Source:
https://scmp.com/lifestyle/health/article/1748642/indian-children-prescribed-wrong-medication-diarrhoea-and-pneumonia
Lifestyle/ Health

Indian children prescribed wrong medication for diarrhoea and pneumonia

Diarrhoea and pneumonia are big killers in slums in India, where health care workers often prescribe the wrong drugs. Photo: Andrew Aitchison

Very few health care providers in rural India know the correct treatment for children suffering from diarrhoea and pneumonia - and even when they do, they prescribe the wrong drugs.

This is the shocking finding of a recently published study by Manoj Mohanan, a professor at Duke University's Sanford School of Public Policy. It throws fresh light on why so many young Indian children die of these two ailments, which are responsible for a third of deaths of children under five in the country. In 2013, 300,000 Indian children died from pneumonia and diarrhoea.

"We know from previous studies that providers in rural settings have little medical training and their knowledge of how to treat these two common and deadly ailments is low," Mohanan says.

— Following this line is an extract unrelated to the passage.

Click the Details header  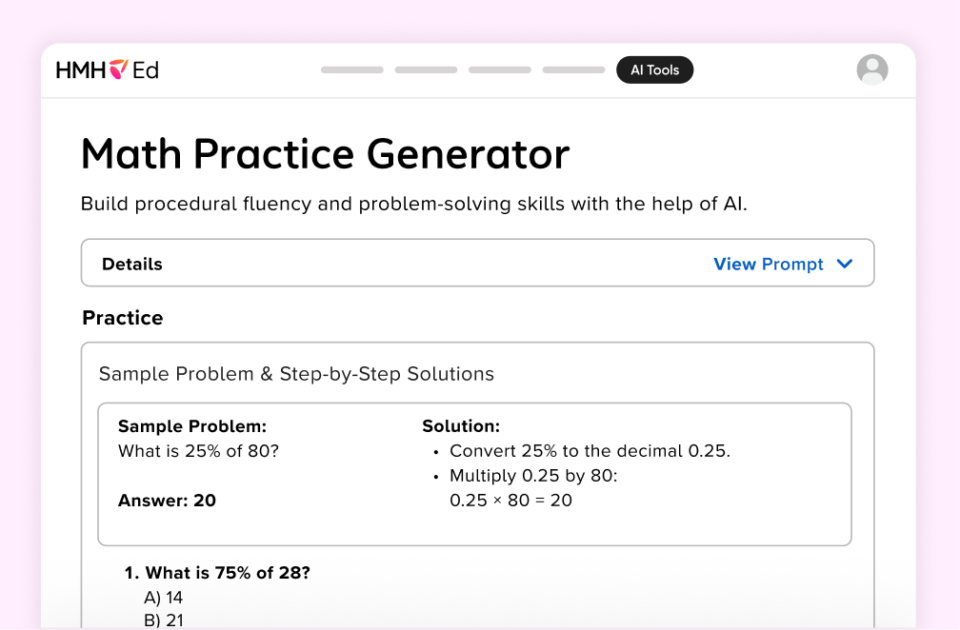coord(131,264)
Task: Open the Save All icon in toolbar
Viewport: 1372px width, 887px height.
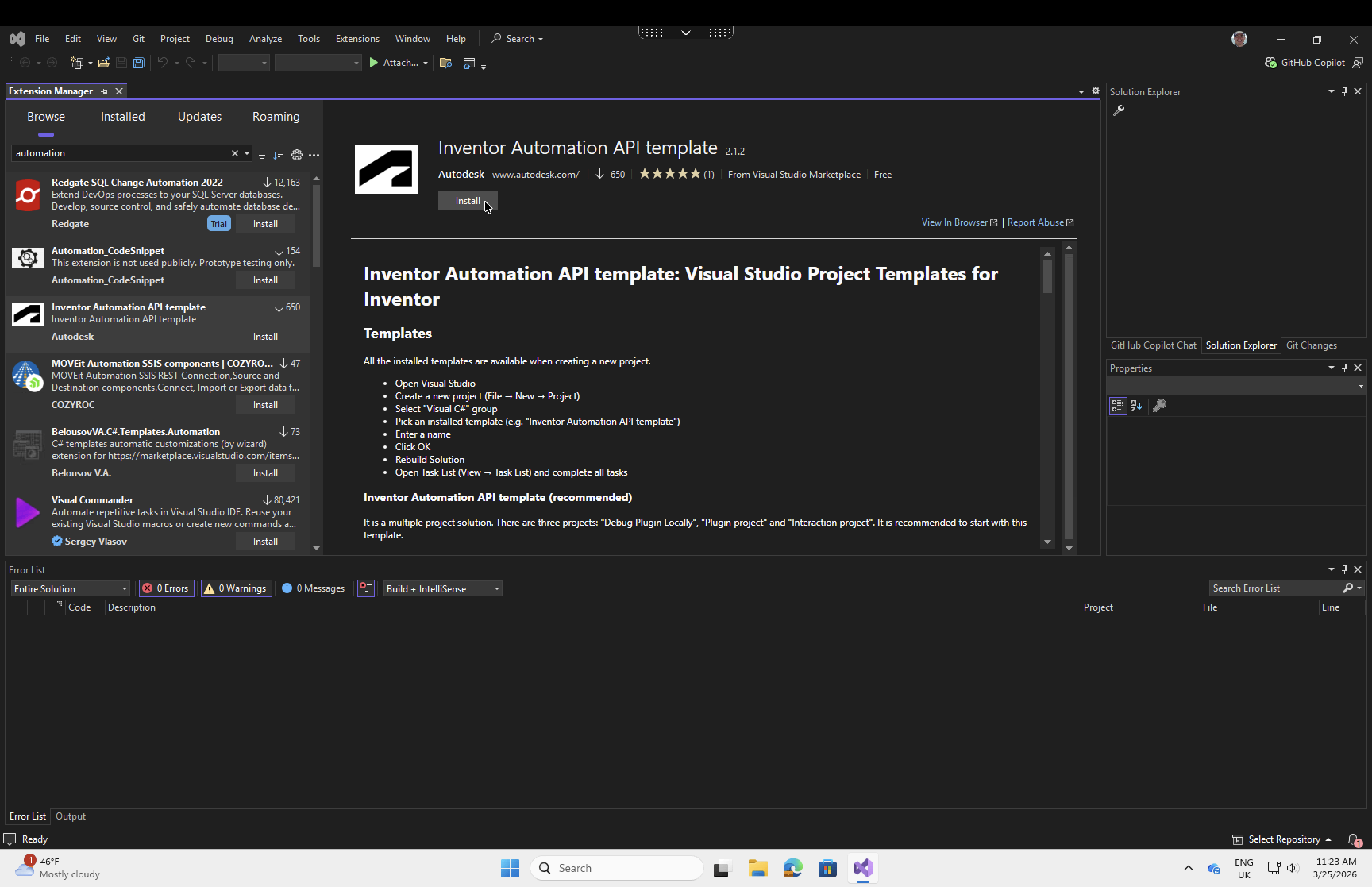Action: click(x=139, y=62)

"Eighty per cent in our study had no medical degree. But much of India's rural population receives care from such untrained providers, and very few studies have been able to rigorously measure the gap between what providers know and what they do in practice."

The study, which appeared in the February issue of the journal JAMA Paediatrics, involved 340 health care providers in the eastern state of Bihar. The state has an infant mortality rate of 55 per 1,000 live births, the highest in the country.

Researchers began by asking providers how they would diagnose and treat these conditions.

They showed very low levels of knowledge about diarrhoea and pneumonia - not surprising given that few were trained doctors - yet when they talked about hypothetical cases, 72 per cent gave the right answer about treatment.

They said they would prescribe oral rehydration salts, which are the gold standard - low-cost and life-saving.

Later, dummy patients presenting the same symptoms as the ones discussed in the interviews with the care providers showed up at their clinics. Only 17 per cent of health care providers prescribed the salts - along with other unnecessary or harmful drugs.

In practice, none of the providers gave the correct treatment of only oral rehydration salts, with or without zinc, and no other potentially harmful drugs. Instead, almost 72 per cent of providers gave antibiotics or potentially harmful treatments without the salts.

Although the study was restricted to Bihar, Mohanan believes the results can probably be applied broadly to much of rural India.

At a health clinic in Nizamuddin East in the Indian capital New Delhi, low-income mothers bring their children to see Dr Akhilesh Rao, a private paediatrician who opens his clinic to the poor for a free consultation three days a week.

These children live in the nearby slum where conditions are highly unsanitary. They defecate out in the open and play near a sludge-laden pond where cows, goats and pigs forage for scraps. This lack of sanitation makes diarrhoea a common ailment.

"Pneumonia is also a problem as these children have low levels of zinc because of their poor diet. Their parents cannot afford to give them meat or dairy products," says Rao.

Sometimes, the relatives of this community who live in villages on the outskirts of New Delhi come to his clinic with their sick children.

"They are usually badly dehydrated. They come with sunken eyes, a high temperature and often haven't passed urine for many hours. Their distress could have been avoided if their local doctor had given them oral rehydration salts," says Rao.

Children weakened by frequent bouts of diarrhoea are more vulnerable to malnutrition and opportunistic infections such as pneumonia.

At present, the only tentative and partial explanation he can offer as to why the wrong treatments are prescribed is perhaps greed.

"It could be that a lot of them earn money from selling drugs - because of a missing market for medical consultations in rural settings, where patients might be willing to pay for 'treatment' but not for medical advice," he says.

Mohanan and his team are carrying out studies in order to understand why providers who know they shouldn't be prescribing antibiotics for conditions such as simple diarrhoea continue to do so.

For Dr Subhash Arya, paediatrician and emeritus consultant at B.L.K. Super Speciality Hospital in north Delhi, the results of the findings are not a surprise. Although none of the dummy patients in the Duke study asked the doctor for antibiotics or strong drugs, his experience suggests otherwise.

"Uneducated parents often feel that oral rehydration salts, to be mixed in water, don't seem like value for money. Without a pill or an injection, many poor people feel the doctor is cheating them," says Arya.

The government has been working with the WHO and Unicef but issues of poor sanitation in rural areas and lack of awareness about the use of salts remain stubbornly intractable.